To create clusters per island/character

  • Choose Per Island/Character under Create Polygon Clusters on the General tab of the Curve to Mesh Converter property editor.

Creating Clusters Along the Depth

You can automatically create five polygon clusters corresponding to the Front, FrontBevel, Extrusion, BackBevel, and Back. This is useful, for example, if you want to apply different materials to those sections.

These clusters are automatically updated even if you change the mesh structure by changing settings, for example, setting a bevel after clicking this button.

The clusters are created even if they are empty. For example, if you do not apply a bevel then FrontBevel and BackBevel contain no polygons.

The clusters span multiple characters or islands. If you explode the mesh after creating these clusters, each mesh object in the exploded hierarchy will have these five clusters.

To create clusters along the depth

  • Choose Per Section Along Depth under Create Polygon Clusters on the General tab of the Curve to Mesh Converter property editor.

Exploding into Separate Polygon Mesh Objects

When converting curves to polygon meshes, you can create a hierarchy of separate polygon mesh objects.

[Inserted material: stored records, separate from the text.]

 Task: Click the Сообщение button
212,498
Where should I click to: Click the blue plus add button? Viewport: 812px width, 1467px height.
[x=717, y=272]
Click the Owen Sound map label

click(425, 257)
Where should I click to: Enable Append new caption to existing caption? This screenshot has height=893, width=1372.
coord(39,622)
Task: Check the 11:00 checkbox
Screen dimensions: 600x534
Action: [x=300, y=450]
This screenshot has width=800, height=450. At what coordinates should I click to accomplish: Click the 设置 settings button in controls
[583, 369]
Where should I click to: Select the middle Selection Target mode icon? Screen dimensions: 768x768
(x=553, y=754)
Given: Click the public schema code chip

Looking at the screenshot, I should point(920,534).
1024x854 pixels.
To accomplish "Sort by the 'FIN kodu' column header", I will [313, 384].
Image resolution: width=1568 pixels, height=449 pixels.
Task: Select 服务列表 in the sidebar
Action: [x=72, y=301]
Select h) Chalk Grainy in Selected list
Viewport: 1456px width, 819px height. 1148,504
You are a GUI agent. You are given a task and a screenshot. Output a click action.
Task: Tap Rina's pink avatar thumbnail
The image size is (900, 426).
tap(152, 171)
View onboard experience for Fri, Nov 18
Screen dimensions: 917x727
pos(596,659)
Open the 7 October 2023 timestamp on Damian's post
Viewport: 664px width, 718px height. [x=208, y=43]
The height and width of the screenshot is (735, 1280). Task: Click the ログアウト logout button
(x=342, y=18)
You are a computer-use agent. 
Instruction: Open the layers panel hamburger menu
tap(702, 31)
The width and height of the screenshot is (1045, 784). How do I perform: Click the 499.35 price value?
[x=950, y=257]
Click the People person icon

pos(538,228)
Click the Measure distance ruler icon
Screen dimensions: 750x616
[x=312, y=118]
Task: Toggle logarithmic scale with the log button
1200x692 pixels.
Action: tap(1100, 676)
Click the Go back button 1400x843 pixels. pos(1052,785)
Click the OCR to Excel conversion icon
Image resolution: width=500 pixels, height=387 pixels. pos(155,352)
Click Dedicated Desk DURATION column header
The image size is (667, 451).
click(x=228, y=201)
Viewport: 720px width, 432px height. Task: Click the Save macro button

There is one new object for each "island" of polygons (or for each character, if using text) and all objects are parented under a common null.

To explode curves into a hierarchy of polygon meshes

  • Choose Explode Mesh on the General tab of the Curve to Mesh Converter property editor.

    Each island of polygons (or character) is automatically extracted and parented under a new null object. The null object is selected in branch mode.

    A modeling relation exists between the unexploded mesh and the extracted objects, so modifying the options on the Curve to Mesh Converter property editor affects the extracted objects as well.

    However if you change the number of polygon islands, for example, by adding or removing input curves after exploding, you should re-explode the mesh.

Adding & Removing Curves

After you have generated a polygon mesh from a set of curves, you can still add and remove curves without starting over from scratch.

To add a curve using the Curve to Mesh property editor

  1. On the General tab of the Curve to Mesh property editor, click Add Curve. A picking session starts.

  2. Pick a curve. The curve is added to the Curve to Mesh operator and the resulting polygon mesh is re-tessellated according to the current settings.

To add a curve using the Edit menu

  1. Select a Curve to Mesh operator using an explorer view.

  2. Choose Edit Operator Add Input. A picking session starts.

  3. Pick a curve. The curve is added to the Curve to Mesh operator and the resulting polygon mesh is re-tessellated according to the current settings.

To remove a curve

  1. Select a curve to remove. If you select multiple curves, only the first one will be removed.

  2. Choose Edit Operator Remove Input. The curve is removed from the Curve to Mesh operator and the resulting polygon mesh is re-tessellated according to the current settings.

    NoteThe Remove Input command does not work if the curve is an input to more than one operator.